In the biological field, the new Agenda for Disarmament emphasizes strengthening the Biological Weapons Convention, establishing a dedicated institutional capacity at the United Nations to investigate allegations of biological weapons use, and developing a framework for coordinating an international response should biological attacks occur.

More to do. The challenge in the biological and chemical fields is to reinstate the importance of disarmament and to sustain the norm against misusing biology and chemistry.

The time has come for a collective effort from the international security-policy community. The Secretary-General’s initiative provides a useful stepping-stone to launch a top-down initiative that carries forward the norm-building momentum in the chemical field and recognizes, echoes, and unifies the bottom-up calls for responsible science in the biological field.

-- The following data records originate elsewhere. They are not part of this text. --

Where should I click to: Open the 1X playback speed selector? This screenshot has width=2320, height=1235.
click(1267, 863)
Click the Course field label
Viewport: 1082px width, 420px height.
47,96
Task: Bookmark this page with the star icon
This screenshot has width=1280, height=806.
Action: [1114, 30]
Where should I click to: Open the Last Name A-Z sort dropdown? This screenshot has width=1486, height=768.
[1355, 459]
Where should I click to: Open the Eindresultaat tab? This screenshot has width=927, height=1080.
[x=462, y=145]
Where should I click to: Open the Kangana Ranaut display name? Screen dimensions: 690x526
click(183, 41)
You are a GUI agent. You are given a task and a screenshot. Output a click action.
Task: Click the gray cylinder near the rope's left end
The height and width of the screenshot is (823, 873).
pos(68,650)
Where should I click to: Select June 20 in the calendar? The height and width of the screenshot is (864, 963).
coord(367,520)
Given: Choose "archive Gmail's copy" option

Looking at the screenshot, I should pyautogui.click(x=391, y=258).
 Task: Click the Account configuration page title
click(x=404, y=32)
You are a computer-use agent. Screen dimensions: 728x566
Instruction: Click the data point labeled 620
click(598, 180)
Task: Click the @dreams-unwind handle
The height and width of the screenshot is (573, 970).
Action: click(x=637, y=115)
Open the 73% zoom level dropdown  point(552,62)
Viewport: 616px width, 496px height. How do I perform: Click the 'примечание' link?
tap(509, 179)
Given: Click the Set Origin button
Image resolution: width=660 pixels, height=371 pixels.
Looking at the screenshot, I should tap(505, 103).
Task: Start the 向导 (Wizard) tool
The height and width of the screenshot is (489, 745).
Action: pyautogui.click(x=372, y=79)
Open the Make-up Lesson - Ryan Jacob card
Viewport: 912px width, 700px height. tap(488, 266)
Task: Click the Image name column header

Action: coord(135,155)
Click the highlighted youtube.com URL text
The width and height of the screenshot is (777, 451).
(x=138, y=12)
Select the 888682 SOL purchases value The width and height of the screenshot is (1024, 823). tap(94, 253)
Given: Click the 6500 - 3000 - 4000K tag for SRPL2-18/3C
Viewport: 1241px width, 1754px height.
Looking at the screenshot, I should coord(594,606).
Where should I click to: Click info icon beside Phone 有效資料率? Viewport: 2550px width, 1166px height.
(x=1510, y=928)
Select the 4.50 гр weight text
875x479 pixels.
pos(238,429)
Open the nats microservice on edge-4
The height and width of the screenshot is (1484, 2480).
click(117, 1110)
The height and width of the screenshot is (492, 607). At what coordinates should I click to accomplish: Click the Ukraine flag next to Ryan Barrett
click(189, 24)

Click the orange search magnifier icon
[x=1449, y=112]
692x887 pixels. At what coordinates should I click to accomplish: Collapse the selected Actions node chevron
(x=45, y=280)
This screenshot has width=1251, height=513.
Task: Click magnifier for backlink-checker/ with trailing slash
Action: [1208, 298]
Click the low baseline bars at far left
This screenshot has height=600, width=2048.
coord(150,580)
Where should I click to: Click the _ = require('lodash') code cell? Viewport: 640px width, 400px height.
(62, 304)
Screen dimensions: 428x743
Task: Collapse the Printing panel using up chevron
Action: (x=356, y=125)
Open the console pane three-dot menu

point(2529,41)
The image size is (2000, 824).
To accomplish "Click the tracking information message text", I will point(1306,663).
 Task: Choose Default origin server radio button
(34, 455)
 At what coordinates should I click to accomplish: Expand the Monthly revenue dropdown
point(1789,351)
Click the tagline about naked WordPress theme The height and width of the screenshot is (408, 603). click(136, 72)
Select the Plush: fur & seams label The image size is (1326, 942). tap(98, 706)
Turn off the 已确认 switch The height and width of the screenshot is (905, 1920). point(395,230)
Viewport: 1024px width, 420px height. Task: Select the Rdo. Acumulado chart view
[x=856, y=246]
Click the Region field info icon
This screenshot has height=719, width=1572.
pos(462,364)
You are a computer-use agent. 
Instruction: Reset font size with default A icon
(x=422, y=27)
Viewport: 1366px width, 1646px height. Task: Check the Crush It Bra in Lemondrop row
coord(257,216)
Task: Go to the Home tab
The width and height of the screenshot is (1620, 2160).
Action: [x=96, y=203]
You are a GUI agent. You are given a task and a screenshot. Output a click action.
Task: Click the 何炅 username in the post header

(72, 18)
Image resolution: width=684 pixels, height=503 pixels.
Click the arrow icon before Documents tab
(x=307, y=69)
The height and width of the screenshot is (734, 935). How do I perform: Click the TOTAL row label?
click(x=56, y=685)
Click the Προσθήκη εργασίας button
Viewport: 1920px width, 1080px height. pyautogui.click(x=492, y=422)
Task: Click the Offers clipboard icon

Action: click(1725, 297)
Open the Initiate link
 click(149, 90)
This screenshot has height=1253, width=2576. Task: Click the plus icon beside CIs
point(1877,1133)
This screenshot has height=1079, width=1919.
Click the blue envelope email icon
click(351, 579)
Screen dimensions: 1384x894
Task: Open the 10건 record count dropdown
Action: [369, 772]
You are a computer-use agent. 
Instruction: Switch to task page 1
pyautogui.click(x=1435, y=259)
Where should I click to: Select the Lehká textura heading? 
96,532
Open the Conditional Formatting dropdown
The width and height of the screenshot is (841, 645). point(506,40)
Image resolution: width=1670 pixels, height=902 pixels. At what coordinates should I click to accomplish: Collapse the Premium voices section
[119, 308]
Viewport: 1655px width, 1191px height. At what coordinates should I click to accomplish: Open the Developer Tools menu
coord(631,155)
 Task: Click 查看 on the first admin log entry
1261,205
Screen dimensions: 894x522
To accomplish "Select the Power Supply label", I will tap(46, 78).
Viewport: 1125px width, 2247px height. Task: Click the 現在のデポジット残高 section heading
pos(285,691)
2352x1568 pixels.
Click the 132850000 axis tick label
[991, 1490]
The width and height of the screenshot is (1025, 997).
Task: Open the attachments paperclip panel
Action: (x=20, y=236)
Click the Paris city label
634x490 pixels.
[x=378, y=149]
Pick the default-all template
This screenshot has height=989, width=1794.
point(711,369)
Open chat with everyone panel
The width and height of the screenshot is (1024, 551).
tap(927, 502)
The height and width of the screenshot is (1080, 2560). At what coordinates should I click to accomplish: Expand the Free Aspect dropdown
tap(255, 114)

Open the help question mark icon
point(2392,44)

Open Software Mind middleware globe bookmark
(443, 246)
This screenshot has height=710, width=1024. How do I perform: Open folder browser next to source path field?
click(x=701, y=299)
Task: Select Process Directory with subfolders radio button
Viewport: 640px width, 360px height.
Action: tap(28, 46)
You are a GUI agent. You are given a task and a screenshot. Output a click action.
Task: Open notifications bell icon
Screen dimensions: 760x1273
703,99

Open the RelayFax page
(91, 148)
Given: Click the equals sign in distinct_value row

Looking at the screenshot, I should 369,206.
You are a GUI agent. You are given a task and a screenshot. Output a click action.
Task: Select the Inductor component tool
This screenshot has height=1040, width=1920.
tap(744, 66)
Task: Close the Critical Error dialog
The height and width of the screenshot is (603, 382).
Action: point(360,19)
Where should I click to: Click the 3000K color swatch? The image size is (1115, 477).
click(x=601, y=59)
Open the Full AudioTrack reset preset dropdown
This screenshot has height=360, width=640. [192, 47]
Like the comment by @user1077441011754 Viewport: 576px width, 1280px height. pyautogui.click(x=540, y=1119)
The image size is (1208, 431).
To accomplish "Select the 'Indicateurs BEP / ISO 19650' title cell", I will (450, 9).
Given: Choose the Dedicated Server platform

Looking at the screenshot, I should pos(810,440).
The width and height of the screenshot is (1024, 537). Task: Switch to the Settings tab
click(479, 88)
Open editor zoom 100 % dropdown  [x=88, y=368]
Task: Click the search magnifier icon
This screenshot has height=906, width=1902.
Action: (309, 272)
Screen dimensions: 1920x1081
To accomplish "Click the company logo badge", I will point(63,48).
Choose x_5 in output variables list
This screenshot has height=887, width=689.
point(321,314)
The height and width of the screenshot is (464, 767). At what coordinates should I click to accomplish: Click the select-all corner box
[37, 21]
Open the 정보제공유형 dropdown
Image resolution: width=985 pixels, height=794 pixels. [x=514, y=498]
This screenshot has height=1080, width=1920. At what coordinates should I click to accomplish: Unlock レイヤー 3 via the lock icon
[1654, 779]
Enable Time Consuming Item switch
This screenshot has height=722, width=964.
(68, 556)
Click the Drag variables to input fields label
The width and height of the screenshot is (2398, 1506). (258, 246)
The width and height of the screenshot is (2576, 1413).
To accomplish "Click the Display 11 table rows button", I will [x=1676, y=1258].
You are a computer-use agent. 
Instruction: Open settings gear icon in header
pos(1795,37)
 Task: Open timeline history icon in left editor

A high-level summit on science and security, coordinated by the United Nations and supported by governments, would be one way of achieving these goals. A summit would give governments the opportunity to declare science security a global priority and agree on the responsible use of science and technology for the good of the world. Such a summit could also lead to creation of a UN-coordinated network of experts focused on science security, with representatives from international organizations, non-governmental organizations, national academies of science, academia, and private industry. Last, but not least, the United Nations should develop an agenda for how to cope with science and technology in the next 10 to 25 years.

There are some who view the Secretary-General’s disarmament initiative as unambitious. Yet while it may not include many operational novelties, the fact that Guterres is throwing his political authority behind disarmament lifts up its political importance and creates an opportunity. It is now up to governments to run with it.